NEO4J SEARCH: A* OPTIMIZATION
06 MARCH 2018
Written in 2026, backdated to 2018.
First real performance problem. Vessel tracking with Neo4J hit a wall. Need to find shortest paths in a 13,000-vertex graph. Dijkstra’s search, which Neo4J ships with, slowed to a crawl after 4,000.

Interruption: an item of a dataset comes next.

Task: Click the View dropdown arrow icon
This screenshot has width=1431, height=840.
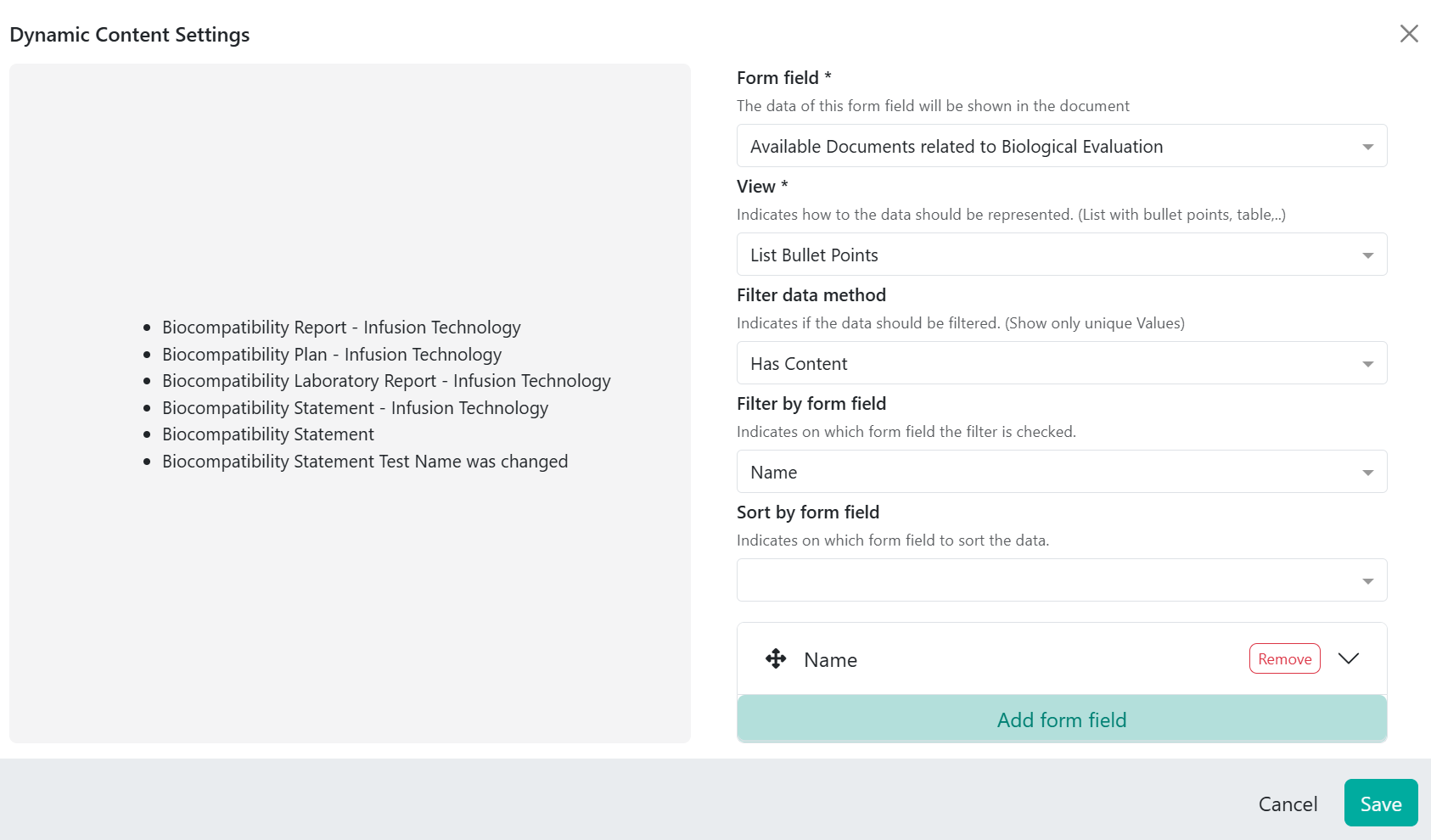Action: [1367, 255]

Spent better part of the week replacing Dijkstra’s algorithm with A* search—Python shop, junior developer, took more than a day to set up toolchain and build the project. Haversine function as heuristic uses distance between ports as the crow flies to steer search:
private double computeHeuristic(
final double lat1, final double lon1,
final double lat2, final double lon2) {
final int earthRadius = 6371;
final double kmToNM = 0.539957;
final double latDistance = Math.toRadians(lat2 - lat1);
final double lonDistance = Math.toRadians(lon2 - lon1);
final double a = Math.sin(latDistance / 2)
* Math.sin(latDistance / 2)
+ Math.cos(Math.toRadians(lat1))
* Math.cos(Math.toRadians(lat2))
* Math.sin(lonDistance / 2)
* Math.sin(lonDistance / 2);
final double c = 2 * Math.atan2(Math.sqrt(a), Math.sqrt(1 - a));
return earthRadius * c * kmToNM;
}
Core search loop updates costs when better path found:
private void updateCosts(
final int source, final int target,
final double newCost, final double heuristic) {
final double oldCost = gCosts.getOrDefault(target, Double.MAX_VALUE);
if (newCost < oldCost) {
gCosts.put(target, newCost);
fCosts.put(target, newCost + heuristic);
path.put(target, source);
}
}
Verdict: 300x speedup—scaled to 13,000 vertices.
Upstreamed changes: Neo4J v3.4.0 | Full source.
NOTE: Despite impressive gain, performance horizon visible. Unlikely to scale past 16,000 vertices without caching.